=== INSTRUCTION ===
Render the part of the listing that opens with the line containing "You are a GUI" and closes with the line containing "click(19, 303)" as a Markdown table with the columns No. and Text, numbering each line and skipping blank ones. Omit the pictures from the answer.

=== MATERIAL SUPPLIED ===
○ ○ ○

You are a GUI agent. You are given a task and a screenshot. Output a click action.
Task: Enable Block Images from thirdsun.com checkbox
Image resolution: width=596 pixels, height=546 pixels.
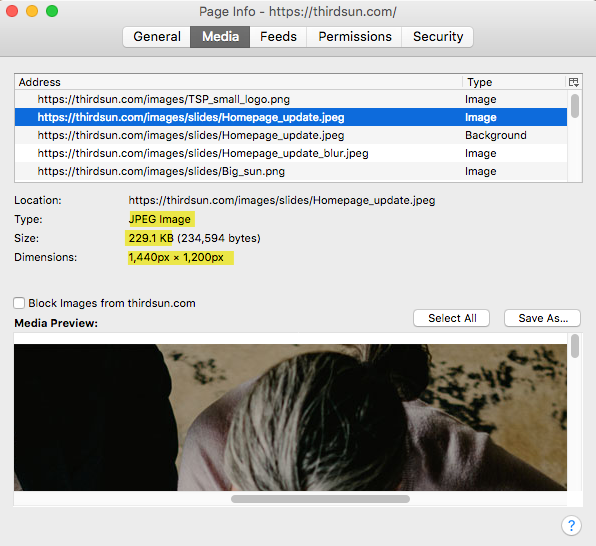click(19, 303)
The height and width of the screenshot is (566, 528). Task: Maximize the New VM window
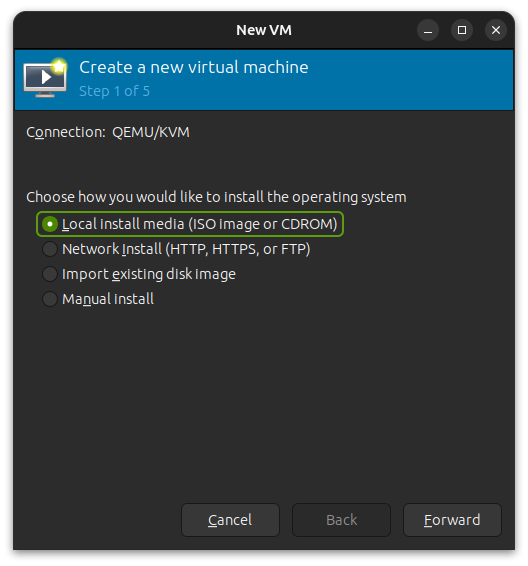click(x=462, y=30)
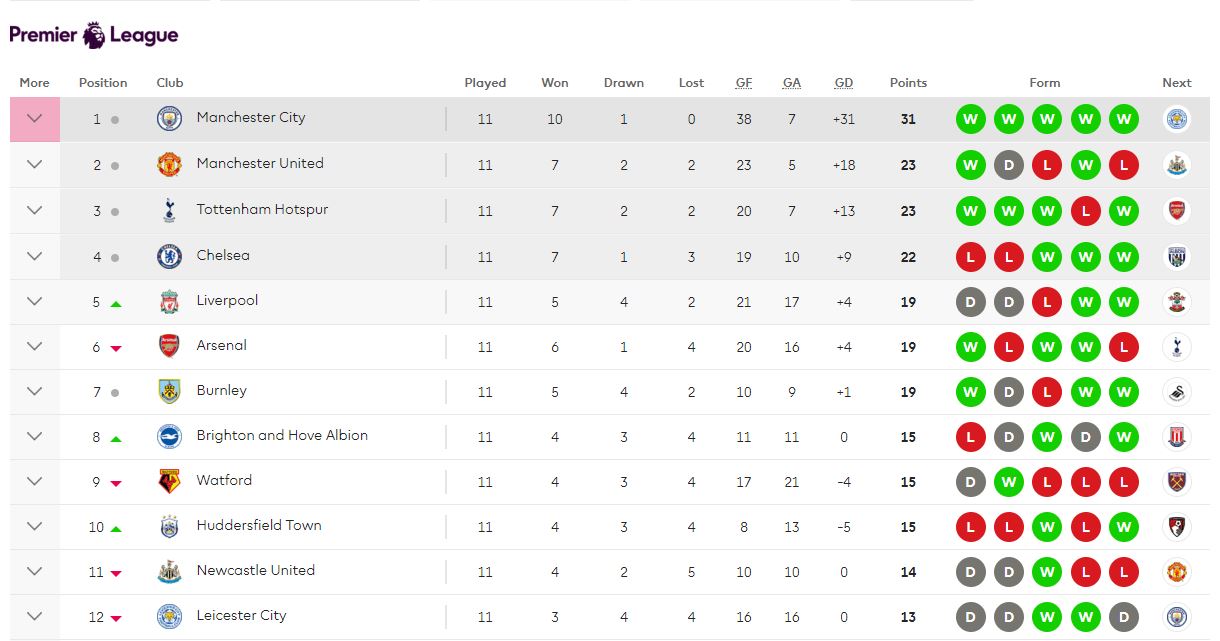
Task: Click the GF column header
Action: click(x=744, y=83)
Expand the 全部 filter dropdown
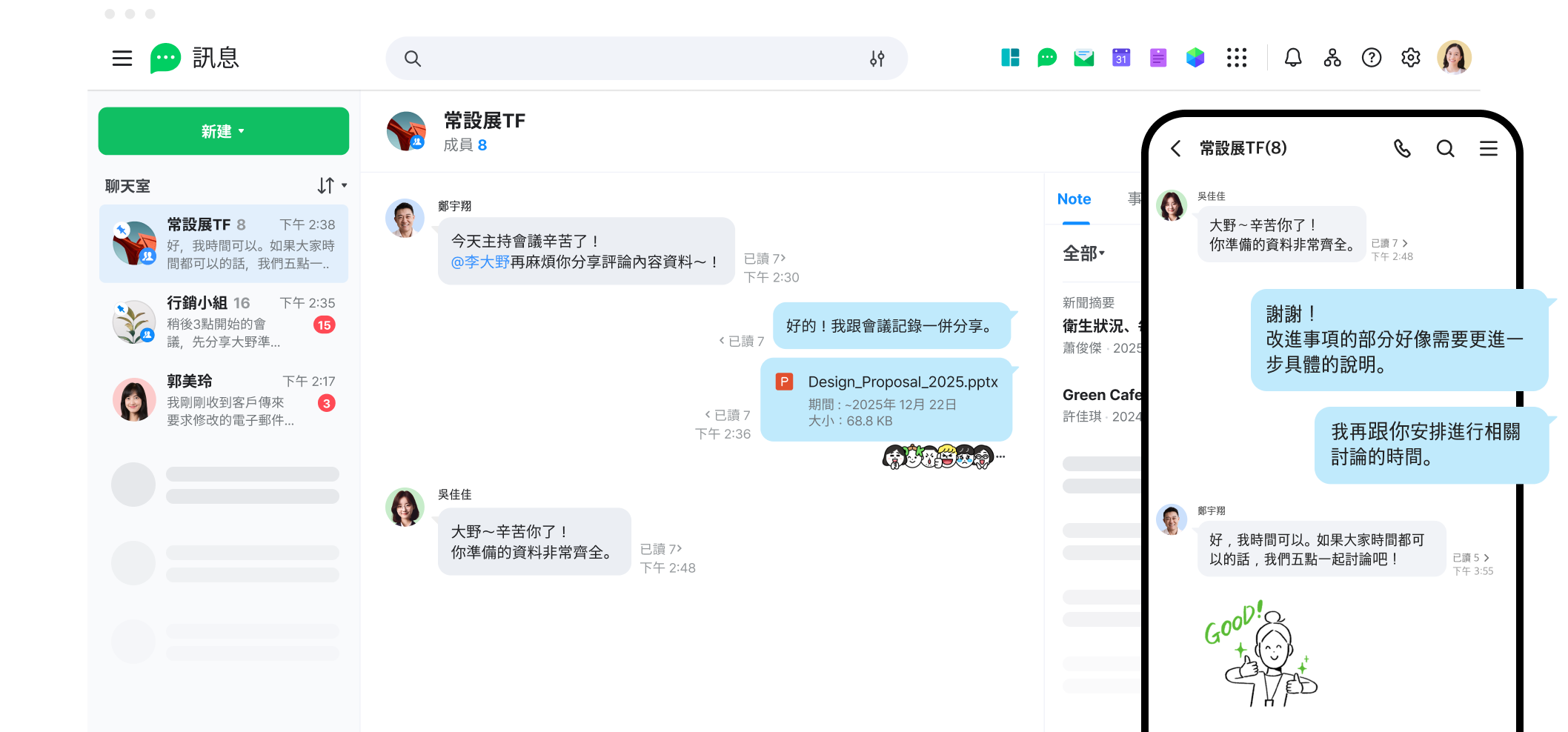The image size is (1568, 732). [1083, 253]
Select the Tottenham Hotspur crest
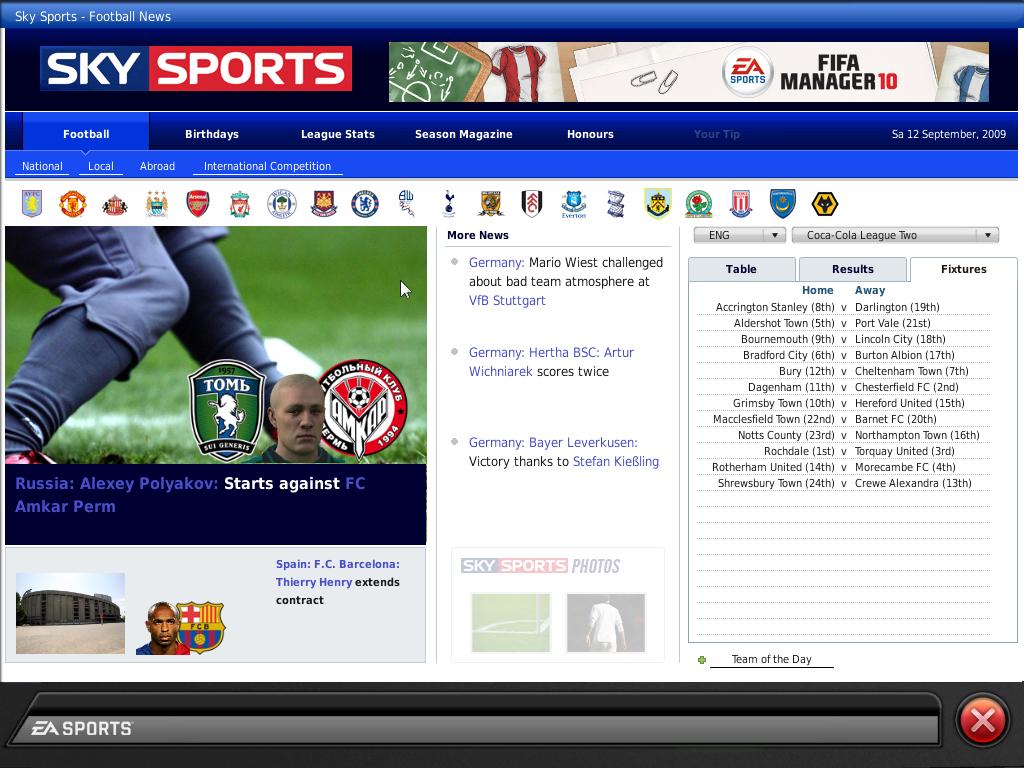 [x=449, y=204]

○ ○ ○

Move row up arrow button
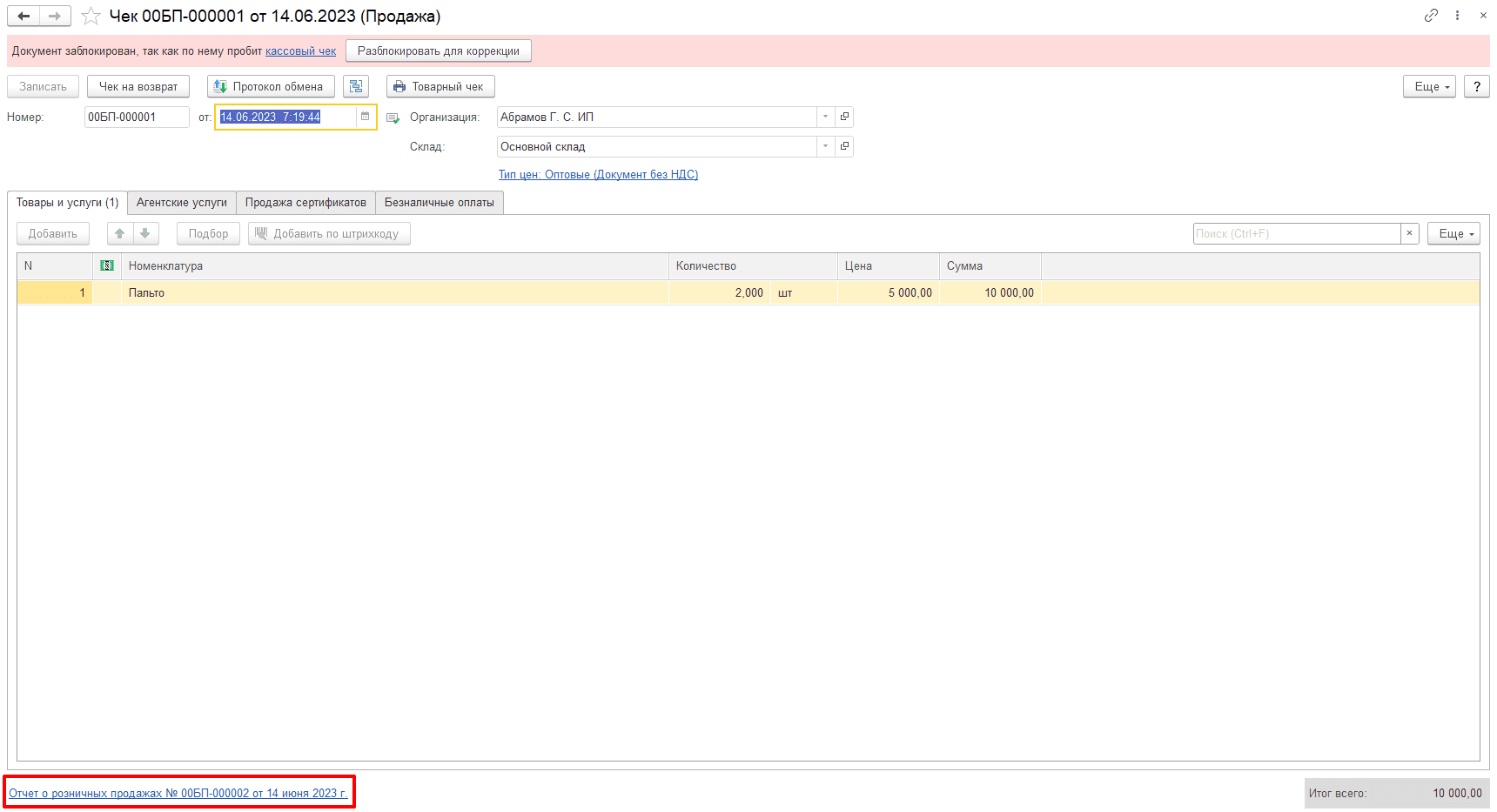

○ ○ ○

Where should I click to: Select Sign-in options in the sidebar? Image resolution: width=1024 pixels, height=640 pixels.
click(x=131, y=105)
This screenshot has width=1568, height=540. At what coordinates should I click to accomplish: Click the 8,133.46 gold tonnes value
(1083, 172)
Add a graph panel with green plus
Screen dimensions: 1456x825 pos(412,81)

○ ○ ○

=== FINAL ANSWER ===
| No. | Text |
|---|---|
| 1 | You are a GUI agent. You are given a task and a screenshot. Output a click action. |
| 2 | Task: Enable Block Images from thirdsun.com checkbox |
| 3 | Image resolution: width=596 pixels, height=546 pixels. |
| 4 | click(19, 303) |